The role of reactive oxygen species (ROS) in diabetic complications has been recently reviewed [4][5][4,5]. Hyperglycemia and other diabetes-related metabolic abnormalities cause ROS overproduction in endothelial cells and perivascular cells of large and small vessels [6]. Although oxidative metabolism in mitochondria has long been considered the main source of superoxide overproduction in the setting of hyperglycemia [7], other cytosolic and plasma membrane oxidoreductases, such as NAD(P)H oxidases (NOXs), cycloxygenase-2, myeloperoxidase, etc., provide a substantial contribution to ROS production in diabetic tissues [4]. In addition to hyperglycemia, several other diabetes-associated stimuli may promote ROS formation and redox abnormalities, including accumulation of advanced glycation end products (AGEs) and their carbonyl precursors, inflammation, dyslipidemia, and upregulation of the renin-angiotensin system (RAS) [4][5][4,5]. Hence, oxidative stress is considered a key contributor to the pathogenesis of diabetes-related end-organ damage [8][9][10][8,9,10]. According to these premises, antioxidants might be predicted to protect against diabetic vascular complications. In fact, antioxidant therapies have failed to provide substantial clinical benefit [11]. This paradox might be explained by recent findings that, besides representing an important pathomechanism, oxidative stress and ROS are also part of essential signaling networks modulating different cellular functions, such as energetic metabolism, growth, survival, angiogenesis, vascular tone regulation, etc. [4]. Consistent with a regulatory function in fundamental cellular processes, physiological enzymatic sources of ROS such as NOXs are evolutionarily conserved enzymes whose only identified function is to produce ROS [11]. In this perspective, ROS are not merely toxic and metabolic waste products that need to be removed to prevent cellular damage. The final result of ROS action does not depend exclusively on their absolute concentration (i.e., the so-called “redox balance hypothesis”), but also on the amount and type of ROS produced in specific subcellular compartments and, above all, on their interactions with pathways and systems that are closely related to energy and oxygen metabolism.
HIFs are master regulators of oxygen homeostasis, playing a key role in the adaptive regulation of energy metabolism in mammalian tissues [12]. The HIF pathway has been implicated in the development of cardiovascular and renal complications of diabetes [13] (Figure 1).
Figure 1. Oxidative stress and hypoxia-inducible factors (HIFs) in the pathogenesis of diabetic vascular complications. Refer to the main text for detailed description. AGEs = advanced glycation end products; RAS = renin angiotensin system; ROS = reactive oxygen species.

2. The HIFs Family

HIFs are heterodimeric transcription factors acting as master regulators of oxygen homeostasis. By regulating a large battery of genes and activating a broad range of transcriptional responses, HIFs match oxygen supply and demand in tissues [12] (Figure 2).
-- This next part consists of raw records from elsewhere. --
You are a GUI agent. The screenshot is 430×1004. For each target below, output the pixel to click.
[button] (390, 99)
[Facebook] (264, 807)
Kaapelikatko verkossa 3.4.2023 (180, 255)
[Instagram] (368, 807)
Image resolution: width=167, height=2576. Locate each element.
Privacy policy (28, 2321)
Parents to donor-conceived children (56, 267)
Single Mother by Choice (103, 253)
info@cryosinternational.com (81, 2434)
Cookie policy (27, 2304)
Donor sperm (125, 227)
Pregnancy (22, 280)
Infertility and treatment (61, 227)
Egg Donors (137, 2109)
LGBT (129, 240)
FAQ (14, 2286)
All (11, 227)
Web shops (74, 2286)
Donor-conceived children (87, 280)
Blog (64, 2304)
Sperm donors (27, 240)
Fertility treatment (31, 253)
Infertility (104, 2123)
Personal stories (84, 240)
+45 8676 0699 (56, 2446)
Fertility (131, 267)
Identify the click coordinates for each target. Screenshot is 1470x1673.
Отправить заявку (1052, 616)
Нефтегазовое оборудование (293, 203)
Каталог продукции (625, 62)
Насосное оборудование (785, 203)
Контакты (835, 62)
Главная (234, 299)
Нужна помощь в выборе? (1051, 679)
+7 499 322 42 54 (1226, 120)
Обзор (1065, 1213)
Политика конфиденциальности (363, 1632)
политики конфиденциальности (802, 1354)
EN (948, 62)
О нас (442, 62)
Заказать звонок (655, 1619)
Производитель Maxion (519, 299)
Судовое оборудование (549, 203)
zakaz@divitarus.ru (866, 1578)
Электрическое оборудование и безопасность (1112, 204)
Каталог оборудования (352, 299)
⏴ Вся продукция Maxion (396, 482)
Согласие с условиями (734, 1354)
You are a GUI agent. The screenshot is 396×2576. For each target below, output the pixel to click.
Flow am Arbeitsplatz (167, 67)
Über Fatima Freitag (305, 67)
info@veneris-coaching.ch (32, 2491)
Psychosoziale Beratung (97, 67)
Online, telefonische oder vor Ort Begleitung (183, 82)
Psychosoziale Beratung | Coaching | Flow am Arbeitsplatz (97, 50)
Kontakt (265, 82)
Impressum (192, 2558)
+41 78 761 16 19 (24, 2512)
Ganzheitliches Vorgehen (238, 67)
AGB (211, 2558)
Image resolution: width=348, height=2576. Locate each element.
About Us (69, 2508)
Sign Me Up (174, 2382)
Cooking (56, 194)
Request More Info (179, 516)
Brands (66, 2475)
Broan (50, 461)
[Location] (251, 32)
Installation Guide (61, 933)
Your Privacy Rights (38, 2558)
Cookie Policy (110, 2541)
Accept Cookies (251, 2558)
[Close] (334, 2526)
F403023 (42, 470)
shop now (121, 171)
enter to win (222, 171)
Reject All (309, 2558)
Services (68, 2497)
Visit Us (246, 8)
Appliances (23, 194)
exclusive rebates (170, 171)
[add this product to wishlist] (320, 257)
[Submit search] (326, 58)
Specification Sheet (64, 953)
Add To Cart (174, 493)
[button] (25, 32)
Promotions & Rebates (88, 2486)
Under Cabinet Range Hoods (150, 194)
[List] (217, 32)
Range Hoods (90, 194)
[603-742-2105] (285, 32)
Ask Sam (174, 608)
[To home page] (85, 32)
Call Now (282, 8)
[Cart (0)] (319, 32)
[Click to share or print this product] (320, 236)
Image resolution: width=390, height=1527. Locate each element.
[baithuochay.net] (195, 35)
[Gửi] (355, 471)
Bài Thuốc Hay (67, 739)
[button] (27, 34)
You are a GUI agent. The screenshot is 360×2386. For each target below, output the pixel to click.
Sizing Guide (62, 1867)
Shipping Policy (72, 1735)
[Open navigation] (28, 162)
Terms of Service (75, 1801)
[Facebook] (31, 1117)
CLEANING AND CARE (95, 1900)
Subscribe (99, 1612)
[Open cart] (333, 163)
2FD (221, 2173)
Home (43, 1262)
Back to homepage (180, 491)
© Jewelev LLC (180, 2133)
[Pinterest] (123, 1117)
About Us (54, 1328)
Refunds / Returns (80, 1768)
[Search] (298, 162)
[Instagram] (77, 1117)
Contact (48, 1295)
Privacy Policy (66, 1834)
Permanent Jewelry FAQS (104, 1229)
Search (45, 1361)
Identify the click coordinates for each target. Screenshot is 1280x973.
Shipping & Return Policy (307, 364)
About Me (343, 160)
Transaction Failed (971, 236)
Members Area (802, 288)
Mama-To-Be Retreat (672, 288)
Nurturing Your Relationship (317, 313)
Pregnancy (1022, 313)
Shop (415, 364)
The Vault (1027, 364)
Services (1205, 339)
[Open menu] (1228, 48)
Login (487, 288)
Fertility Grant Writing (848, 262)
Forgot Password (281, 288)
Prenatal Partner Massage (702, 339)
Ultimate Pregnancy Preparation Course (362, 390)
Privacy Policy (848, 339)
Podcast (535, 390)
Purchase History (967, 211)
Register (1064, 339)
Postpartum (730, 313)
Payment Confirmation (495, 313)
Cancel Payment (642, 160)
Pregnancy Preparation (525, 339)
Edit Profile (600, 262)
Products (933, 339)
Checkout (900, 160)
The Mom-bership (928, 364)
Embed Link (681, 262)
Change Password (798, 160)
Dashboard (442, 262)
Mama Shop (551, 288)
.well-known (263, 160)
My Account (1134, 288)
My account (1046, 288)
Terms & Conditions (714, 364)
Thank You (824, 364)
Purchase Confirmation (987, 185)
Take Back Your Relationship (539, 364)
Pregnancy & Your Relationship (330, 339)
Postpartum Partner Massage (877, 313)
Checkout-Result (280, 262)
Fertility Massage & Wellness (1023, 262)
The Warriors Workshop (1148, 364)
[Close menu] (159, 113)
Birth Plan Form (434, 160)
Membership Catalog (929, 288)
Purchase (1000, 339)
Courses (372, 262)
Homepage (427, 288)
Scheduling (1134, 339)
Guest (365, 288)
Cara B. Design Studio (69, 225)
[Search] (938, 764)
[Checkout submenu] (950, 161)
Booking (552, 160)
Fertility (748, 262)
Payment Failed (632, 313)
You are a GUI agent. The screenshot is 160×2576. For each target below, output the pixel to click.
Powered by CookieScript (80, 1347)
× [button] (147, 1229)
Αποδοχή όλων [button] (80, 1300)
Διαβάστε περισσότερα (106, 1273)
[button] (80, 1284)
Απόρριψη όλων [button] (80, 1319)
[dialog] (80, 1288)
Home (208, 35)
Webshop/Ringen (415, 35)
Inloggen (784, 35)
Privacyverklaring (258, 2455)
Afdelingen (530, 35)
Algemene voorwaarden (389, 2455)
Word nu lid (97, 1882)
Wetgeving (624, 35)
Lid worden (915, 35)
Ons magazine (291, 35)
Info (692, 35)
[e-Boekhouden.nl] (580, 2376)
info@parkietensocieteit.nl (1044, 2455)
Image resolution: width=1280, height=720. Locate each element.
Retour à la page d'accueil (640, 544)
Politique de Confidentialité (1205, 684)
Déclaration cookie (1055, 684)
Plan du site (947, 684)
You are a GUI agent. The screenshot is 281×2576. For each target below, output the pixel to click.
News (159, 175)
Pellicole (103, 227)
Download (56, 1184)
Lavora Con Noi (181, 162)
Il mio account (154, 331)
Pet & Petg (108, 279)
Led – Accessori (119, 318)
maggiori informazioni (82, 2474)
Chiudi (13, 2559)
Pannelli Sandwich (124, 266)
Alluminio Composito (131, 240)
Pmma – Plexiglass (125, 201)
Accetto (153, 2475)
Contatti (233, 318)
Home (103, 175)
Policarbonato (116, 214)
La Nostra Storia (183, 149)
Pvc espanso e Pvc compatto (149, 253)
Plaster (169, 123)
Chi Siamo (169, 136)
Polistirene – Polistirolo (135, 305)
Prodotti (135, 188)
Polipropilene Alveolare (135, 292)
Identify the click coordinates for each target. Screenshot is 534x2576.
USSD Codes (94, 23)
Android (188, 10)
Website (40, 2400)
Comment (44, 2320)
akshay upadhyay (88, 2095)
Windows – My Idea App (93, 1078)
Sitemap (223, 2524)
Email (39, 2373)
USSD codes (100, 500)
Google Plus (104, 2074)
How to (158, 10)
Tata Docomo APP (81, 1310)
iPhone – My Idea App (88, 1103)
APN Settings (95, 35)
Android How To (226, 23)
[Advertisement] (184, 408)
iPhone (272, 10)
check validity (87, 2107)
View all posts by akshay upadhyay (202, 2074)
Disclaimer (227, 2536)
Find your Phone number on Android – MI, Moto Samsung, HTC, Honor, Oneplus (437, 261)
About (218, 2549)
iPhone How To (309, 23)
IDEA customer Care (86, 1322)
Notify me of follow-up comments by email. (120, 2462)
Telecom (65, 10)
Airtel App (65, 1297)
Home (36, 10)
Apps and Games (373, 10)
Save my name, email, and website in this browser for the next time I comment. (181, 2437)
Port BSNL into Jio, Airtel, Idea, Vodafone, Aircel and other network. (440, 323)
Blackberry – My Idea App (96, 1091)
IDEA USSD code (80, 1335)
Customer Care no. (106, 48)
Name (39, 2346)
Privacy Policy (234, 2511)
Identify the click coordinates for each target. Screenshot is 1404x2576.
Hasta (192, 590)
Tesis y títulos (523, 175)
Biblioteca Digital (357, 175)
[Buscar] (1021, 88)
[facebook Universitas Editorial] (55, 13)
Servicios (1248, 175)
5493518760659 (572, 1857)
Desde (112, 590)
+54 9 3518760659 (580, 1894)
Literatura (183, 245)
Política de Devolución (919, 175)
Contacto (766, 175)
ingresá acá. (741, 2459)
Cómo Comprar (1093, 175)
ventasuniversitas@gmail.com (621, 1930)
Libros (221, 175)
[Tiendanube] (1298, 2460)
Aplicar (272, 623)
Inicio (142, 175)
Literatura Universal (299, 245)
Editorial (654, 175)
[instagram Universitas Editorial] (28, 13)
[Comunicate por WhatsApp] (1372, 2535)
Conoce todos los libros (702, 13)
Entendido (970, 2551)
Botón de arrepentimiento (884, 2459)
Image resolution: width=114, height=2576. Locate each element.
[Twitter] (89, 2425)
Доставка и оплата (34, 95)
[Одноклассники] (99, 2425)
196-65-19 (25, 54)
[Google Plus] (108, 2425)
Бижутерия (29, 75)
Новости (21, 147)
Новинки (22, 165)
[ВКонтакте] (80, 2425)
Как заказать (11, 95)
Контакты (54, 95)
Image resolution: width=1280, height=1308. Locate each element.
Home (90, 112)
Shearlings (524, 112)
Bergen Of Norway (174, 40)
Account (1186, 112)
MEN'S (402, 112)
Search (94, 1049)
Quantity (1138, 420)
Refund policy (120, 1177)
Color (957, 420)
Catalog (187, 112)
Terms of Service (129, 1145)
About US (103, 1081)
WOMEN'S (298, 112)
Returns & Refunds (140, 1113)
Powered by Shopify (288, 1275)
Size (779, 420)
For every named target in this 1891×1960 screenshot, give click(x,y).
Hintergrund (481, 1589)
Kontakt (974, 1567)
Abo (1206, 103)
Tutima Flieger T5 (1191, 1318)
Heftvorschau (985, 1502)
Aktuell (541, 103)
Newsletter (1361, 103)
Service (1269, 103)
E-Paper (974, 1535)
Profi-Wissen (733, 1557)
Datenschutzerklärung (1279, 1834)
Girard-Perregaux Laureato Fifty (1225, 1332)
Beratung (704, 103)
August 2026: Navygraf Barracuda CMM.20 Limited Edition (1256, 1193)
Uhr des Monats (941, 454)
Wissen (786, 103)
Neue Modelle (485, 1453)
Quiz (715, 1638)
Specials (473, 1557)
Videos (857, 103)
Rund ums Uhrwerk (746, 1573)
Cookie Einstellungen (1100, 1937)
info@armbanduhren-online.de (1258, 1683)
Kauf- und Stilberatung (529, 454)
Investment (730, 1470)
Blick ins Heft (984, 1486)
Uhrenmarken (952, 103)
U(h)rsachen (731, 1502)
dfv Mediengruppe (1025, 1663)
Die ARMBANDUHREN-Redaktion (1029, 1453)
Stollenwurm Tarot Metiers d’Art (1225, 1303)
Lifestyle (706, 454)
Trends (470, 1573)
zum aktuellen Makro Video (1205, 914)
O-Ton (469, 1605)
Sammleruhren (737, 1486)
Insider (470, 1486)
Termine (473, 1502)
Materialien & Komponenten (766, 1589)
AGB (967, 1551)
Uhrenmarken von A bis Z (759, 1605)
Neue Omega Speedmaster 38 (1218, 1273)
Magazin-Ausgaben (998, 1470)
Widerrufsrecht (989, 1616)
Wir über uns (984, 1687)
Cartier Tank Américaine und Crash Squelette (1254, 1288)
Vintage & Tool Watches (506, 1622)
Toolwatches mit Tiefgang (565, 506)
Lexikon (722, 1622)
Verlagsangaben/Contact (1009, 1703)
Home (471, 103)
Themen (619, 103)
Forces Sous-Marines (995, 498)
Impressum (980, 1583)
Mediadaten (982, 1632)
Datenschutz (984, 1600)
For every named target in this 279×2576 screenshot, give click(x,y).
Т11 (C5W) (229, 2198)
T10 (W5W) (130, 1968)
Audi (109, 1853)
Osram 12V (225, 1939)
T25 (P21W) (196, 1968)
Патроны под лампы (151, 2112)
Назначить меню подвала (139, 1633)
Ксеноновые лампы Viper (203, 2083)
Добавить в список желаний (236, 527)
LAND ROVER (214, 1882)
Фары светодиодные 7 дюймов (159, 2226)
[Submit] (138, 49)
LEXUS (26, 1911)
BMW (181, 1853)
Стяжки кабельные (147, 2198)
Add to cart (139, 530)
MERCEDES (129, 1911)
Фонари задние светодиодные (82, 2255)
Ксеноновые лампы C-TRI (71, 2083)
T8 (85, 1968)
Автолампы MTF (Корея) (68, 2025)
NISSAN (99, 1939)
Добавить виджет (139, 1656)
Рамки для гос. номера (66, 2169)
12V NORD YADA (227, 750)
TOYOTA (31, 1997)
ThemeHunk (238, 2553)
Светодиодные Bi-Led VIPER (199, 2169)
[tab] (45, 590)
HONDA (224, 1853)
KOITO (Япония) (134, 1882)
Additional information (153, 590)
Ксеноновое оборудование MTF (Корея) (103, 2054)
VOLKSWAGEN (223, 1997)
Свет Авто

Figure 2. Regulation of hypoxia-inducible factor (HIF) signaling by oxygen (O2)-dependent and O2-independent mechanisms. There are conflicting opinions on the effects of metabolic factors, particularly hyperglycemia, on the stability of HIF-α proteins (mainly HIF-1α). Refer to the main text for detailed description. Black arrows/lines and light blue boxes/ovals indicate components and processes of the HIF-α degradation pathway in oxygenated cells (black solid arrows/lines) or metabolic factors that may impair HIF-α stabilization in hypoxic conditions (black dashed line). Red arrows/lines and yellow boxes indicate oxygen-dependent (red solid arrows/lines) and oxygen-independent stimuli (red dotted lines) promoting the stabilization and transcriptional activity of HIF-α proteins. ROS = reactive oxygen species; PHDs = prolyl hydroxylase domain proteins; FIH-1 = factor-inhibiting HIF-1; Pro-OH = proline hydroxylation; N-OH = asparagine hydroxylation; VHL = von Hippel–Lindau; CBP = cAMP response element-binding protein; p300 = E1A binding protein p300; HRE = hypoxia-response element.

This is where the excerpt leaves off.